Twenty years on, the gnawing anxiety has not eased. India and Australia are in a World Cup final. Good for the game; not so great for the nerves.
No 1 going toe-to-toe with No 2 is what finals ought to be; a celebration of diversity in skills and uniformity of ambition. But for the average Indian fan, it will mean hours of stewing in nervous anticipation, second-guessing everything related and unrelated to cricket, wondering if this is how it's all going to end.
What was that about beating the best to be the best? India have already done it twice, why not a third time? Well, this is Australia, a different beast in a World Cup final, going back decades.
Yes, India are playing their best cricket, possibly ever. As they were in 2003. Back then, unlike now, Australia had pummelled India in the league phase.

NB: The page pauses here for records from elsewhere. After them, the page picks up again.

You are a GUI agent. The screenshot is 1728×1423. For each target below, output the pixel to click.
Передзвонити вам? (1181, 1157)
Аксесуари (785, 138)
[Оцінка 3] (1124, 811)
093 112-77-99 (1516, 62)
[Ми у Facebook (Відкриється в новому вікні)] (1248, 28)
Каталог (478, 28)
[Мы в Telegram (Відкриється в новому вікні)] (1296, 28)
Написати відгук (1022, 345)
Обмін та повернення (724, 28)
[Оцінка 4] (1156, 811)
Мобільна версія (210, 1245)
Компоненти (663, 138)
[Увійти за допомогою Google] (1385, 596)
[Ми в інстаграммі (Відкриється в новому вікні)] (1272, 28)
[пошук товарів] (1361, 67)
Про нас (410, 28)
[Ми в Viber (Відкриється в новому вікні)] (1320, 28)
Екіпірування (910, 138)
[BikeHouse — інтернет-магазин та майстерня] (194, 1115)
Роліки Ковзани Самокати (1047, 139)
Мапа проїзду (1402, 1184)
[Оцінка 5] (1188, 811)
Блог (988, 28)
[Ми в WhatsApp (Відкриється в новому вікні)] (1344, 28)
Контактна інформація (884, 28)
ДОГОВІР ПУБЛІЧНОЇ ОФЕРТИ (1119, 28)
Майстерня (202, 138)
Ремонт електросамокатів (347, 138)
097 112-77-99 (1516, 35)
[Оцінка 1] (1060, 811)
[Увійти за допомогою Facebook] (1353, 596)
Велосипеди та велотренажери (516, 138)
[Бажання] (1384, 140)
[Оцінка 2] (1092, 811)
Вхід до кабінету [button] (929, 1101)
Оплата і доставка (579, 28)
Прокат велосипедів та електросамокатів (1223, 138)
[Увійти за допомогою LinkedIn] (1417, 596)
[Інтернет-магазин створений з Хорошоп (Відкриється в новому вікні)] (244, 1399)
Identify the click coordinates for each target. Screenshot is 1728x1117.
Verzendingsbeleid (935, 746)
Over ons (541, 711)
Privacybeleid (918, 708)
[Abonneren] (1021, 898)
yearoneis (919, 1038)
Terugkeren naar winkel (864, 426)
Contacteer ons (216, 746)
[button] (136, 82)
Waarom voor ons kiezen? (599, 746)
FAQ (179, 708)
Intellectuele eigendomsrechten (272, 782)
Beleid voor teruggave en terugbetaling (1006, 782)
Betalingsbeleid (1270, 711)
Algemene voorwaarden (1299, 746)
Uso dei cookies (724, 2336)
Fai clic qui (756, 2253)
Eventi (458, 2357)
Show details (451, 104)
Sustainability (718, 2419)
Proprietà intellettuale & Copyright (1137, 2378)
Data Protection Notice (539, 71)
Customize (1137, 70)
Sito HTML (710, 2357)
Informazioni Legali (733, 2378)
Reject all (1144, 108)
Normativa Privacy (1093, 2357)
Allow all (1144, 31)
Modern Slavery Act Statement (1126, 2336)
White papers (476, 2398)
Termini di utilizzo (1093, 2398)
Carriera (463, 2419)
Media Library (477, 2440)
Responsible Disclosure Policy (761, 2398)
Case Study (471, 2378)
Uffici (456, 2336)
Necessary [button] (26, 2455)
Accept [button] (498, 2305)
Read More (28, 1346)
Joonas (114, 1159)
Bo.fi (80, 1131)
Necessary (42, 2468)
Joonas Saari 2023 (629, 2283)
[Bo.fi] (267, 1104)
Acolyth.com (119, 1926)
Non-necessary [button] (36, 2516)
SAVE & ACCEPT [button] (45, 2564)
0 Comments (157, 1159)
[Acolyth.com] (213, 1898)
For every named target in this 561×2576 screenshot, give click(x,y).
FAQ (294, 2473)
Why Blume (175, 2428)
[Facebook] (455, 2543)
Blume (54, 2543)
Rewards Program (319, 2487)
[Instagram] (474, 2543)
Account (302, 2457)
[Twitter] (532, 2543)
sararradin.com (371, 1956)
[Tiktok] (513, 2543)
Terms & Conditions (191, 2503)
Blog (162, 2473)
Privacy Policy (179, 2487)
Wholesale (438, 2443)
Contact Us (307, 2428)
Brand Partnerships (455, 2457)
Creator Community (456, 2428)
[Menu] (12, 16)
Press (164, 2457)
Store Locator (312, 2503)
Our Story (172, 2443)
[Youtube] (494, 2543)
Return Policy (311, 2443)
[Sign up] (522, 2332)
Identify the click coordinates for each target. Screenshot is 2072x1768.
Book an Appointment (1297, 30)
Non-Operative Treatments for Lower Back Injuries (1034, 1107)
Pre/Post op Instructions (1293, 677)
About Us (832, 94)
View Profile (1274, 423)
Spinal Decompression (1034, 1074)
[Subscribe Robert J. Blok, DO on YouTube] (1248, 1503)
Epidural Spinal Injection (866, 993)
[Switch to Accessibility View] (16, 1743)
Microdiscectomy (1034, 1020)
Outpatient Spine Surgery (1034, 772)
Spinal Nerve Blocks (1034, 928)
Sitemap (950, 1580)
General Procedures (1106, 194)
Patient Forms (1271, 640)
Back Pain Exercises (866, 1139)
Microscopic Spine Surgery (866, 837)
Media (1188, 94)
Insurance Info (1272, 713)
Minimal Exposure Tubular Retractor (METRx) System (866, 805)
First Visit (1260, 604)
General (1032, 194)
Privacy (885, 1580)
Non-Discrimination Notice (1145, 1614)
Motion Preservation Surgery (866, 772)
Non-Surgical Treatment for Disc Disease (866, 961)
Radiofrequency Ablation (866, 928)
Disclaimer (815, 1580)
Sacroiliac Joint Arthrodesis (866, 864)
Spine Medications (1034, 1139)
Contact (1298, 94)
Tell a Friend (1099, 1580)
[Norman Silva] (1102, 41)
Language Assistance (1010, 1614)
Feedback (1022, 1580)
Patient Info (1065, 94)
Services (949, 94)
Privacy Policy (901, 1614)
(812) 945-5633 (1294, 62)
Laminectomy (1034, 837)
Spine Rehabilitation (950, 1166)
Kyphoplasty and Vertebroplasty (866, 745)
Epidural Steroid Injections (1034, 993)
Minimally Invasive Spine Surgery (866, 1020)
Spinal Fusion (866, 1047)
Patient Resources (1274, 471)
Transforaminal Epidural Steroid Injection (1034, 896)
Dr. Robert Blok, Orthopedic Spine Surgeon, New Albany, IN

Here, India's string of 10 on the trot isn't just wins packed together. It is a streak symbolic of everything India have done right, against every team at this level, on nine different pitches.
Still, it may count for nothing more than a fond sidebar. Which is why Sunday's pregame jitters will be intense.
Will India defend or chase? How will Rohit Sharma bat? What if he fails? And then Kohli too? How will Shreyas Iyer play those bouncers? Will Bumrah do what he wants to do? Can Shami be as effective again? The more one thinks, the more one dreads. The more one dreads, the more one frets.